--- Start Dataset extract ---

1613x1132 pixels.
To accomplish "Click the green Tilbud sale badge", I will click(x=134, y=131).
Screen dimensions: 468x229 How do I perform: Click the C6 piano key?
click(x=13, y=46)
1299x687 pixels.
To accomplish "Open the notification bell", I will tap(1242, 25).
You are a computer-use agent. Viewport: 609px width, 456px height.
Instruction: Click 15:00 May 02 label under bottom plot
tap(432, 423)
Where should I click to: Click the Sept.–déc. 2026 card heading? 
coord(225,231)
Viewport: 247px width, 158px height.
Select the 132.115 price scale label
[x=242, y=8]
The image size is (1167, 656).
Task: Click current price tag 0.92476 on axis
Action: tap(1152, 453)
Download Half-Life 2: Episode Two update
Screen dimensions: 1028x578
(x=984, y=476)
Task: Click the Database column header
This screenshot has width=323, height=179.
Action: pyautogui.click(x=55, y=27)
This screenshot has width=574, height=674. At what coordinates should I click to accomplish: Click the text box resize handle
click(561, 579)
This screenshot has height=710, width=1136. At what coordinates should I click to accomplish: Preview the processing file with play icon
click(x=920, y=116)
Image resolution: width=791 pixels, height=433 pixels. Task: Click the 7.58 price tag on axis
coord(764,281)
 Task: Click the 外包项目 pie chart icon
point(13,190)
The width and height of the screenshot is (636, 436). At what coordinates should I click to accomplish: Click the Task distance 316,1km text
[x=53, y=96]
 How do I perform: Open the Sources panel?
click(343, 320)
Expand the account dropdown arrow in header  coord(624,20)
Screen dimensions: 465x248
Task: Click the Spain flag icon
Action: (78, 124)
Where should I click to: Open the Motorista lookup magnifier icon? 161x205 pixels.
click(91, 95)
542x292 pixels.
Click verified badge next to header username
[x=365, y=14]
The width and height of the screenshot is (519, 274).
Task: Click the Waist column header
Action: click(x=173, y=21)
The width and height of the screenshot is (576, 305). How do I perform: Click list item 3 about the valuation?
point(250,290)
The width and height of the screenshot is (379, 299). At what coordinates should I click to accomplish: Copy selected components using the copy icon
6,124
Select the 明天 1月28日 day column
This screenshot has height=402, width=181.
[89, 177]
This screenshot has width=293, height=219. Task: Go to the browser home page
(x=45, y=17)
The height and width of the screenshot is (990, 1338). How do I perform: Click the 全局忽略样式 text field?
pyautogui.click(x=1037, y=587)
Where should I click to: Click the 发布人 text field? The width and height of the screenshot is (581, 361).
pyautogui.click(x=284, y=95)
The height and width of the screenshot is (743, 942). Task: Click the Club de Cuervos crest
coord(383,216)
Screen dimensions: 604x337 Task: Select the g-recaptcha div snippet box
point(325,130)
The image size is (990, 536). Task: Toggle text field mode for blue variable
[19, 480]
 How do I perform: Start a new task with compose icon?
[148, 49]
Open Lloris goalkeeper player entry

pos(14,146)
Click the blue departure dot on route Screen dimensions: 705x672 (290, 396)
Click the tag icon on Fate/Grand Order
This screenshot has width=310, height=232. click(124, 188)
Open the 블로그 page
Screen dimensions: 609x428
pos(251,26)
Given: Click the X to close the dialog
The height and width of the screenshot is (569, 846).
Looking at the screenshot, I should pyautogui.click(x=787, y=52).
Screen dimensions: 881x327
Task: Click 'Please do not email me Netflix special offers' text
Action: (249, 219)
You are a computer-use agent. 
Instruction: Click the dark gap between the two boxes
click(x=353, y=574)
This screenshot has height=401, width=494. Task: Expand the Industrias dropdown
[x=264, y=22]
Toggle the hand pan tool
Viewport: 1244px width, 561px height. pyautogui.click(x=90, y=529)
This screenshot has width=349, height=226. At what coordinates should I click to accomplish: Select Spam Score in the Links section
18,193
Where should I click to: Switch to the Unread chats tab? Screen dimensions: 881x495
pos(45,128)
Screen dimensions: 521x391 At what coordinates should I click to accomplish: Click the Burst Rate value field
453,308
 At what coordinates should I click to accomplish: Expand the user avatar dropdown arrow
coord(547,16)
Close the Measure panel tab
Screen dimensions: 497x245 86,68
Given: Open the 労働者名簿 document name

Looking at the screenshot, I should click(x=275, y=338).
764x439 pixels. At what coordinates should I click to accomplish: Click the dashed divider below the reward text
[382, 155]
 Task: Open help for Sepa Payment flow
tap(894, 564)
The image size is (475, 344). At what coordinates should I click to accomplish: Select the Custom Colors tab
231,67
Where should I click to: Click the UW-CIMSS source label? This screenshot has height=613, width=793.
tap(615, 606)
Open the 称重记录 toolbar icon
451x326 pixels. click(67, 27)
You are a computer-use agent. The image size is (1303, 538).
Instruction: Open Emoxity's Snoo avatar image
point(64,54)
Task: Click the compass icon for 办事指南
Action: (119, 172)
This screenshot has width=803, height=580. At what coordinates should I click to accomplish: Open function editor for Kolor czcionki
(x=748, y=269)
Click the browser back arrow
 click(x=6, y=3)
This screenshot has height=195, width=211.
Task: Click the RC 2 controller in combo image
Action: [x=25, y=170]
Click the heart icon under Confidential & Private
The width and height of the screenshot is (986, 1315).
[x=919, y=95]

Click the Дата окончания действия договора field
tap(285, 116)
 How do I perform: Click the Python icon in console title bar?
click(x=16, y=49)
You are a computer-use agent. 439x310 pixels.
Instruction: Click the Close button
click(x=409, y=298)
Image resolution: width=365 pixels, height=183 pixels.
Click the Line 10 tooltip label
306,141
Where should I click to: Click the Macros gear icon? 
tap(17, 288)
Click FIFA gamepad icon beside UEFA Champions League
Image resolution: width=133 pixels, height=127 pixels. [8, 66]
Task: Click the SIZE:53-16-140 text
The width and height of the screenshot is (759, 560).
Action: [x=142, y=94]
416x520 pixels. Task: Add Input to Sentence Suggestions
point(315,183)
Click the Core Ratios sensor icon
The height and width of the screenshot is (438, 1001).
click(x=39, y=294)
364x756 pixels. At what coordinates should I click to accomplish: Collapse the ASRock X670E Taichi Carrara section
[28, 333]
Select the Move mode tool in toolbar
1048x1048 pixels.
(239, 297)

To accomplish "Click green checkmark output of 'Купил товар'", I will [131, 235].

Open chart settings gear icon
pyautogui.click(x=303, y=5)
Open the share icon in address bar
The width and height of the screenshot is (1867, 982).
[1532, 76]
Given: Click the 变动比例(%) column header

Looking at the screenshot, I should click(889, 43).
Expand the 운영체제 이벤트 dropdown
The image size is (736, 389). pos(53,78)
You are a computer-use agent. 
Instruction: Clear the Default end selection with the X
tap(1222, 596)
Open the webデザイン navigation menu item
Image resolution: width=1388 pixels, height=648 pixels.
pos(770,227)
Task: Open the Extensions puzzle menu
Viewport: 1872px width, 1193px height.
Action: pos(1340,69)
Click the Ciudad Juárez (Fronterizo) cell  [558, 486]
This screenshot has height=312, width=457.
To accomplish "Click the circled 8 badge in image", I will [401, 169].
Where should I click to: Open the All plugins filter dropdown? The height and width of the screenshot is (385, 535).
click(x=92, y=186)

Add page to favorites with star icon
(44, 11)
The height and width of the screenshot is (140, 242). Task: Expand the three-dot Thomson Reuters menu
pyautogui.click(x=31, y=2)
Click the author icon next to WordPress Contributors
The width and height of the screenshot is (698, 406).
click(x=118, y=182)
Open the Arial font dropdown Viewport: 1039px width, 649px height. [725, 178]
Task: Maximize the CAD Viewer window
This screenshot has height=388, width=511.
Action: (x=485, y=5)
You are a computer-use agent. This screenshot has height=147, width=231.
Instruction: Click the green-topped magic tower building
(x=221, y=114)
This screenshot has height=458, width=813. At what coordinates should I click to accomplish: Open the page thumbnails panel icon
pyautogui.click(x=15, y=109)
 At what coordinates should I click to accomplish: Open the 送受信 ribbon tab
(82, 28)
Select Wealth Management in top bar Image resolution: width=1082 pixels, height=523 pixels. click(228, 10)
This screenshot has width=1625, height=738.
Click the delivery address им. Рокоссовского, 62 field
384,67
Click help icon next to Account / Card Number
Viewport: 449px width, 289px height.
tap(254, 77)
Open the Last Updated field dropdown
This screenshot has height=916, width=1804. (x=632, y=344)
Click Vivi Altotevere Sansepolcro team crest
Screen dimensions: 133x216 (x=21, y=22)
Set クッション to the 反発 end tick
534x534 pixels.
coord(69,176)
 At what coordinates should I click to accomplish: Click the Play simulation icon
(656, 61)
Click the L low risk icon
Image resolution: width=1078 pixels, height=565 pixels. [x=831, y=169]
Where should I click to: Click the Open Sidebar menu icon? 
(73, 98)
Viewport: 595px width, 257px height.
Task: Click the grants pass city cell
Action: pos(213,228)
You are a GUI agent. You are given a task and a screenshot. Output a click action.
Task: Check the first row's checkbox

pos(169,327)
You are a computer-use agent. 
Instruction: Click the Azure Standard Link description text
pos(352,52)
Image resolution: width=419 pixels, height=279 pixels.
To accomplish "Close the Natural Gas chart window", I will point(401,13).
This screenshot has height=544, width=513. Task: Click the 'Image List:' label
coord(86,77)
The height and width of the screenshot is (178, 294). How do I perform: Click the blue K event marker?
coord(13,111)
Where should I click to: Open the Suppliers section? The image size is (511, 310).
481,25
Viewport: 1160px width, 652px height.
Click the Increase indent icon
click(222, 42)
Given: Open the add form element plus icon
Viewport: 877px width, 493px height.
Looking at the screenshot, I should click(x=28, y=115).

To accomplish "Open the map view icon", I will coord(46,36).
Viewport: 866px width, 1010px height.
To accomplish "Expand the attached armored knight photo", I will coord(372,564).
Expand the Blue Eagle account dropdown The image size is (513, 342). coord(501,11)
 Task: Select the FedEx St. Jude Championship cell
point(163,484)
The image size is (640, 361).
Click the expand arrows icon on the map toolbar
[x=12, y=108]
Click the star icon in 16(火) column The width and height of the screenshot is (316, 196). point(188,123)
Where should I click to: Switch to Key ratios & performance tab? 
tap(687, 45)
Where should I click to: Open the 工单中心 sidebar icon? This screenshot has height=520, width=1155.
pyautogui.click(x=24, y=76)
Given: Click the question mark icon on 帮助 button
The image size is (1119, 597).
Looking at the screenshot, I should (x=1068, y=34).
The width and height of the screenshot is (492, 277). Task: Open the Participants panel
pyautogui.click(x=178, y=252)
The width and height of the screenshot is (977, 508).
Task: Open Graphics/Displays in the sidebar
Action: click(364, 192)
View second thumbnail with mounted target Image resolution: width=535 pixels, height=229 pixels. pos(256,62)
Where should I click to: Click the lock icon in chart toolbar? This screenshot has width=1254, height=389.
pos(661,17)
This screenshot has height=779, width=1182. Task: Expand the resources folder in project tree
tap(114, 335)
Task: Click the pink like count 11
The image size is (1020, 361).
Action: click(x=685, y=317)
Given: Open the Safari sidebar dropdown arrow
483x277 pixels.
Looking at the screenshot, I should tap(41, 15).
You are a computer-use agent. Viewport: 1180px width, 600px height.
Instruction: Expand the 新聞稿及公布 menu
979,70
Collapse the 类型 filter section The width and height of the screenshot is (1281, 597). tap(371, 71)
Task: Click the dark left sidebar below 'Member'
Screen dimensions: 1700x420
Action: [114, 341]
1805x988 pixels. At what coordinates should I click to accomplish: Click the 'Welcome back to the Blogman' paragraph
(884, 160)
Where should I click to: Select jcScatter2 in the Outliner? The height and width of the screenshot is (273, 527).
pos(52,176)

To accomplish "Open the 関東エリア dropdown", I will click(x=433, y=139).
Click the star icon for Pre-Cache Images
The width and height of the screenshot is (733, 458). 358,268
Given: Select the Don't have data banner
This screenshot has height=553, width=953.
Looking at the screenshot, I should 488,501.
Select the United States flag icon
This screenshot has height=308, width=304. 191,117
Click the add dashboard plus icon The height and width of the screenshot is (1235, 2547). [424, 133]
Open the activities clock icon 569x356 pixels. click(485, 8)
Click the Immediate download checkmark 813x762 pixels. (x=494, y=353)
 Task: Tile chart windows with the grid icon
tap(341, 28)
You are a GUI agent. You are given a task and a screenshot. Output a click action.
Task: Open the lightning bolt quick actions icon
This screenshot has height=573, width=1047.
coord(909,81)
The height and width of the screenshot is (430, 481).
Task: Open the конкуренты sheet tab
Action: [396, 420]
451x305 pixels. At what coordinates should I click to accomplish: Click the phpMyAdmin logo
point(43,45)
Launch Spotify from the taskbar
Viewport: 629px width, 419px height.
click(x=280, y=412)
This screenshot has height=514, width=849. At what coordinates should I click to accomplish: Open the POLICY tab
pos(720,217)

--- End Dataset extract ---

# [Task description]
Reproduce the rows word for word, starting at the first line and stopping after the line that contains "point(13,190)", with that line included.

# [The answer]
1613x1132 pixels.
To accomplish "Click the green Tilbud sale badge", I will click(x=134, y=131).
Screen dimensions: 468x229 How do I perform: Click the C6 piano key?
click(x=13, y=46)
1299x687 pixels.
To accomplish "Open the notification bell", I will tap(1242, 25).
You are a computer-use agent. Viewport: 609px width, 456px height.
Instruction: Click 15:00 May 02 label under bottom plot
tap(432, 423)
Where should I click to: Click the Sept.–déc. 2026 card heading? 
coord(225,231)
Viewport: 247px width, 158px height.
Select the 132.115 price scale label
[x=242, y=8]
The image size is (1167, 656).
Task: Click current price tag 0.92476 on axis
Action: tap(1152, 453)
Download Half-Life 2: Episode Two update
Screen dimensions: 1028x578
(x=984, y=476)
Task: Click the Database column header
This screenshot has width=323, height=179.
Action: pyautogui.click(x=55, y=27)
This screenshot has width=574, height=674. At what coordinates should I click to accomplish: Click the text box resize handle
click(561, 579)
This screenshot has height=710, width=1136. At what coordinates should I click to accomplish: Preview the processing file with play icon
click(x=920, y=116)
Image resolution: width=791 pixels, height=433 pixels. Task: Click the 7.58 price tag on axis
coord(764,281)
 Task: Click the 外包项目 pie chart icon
point(13,190)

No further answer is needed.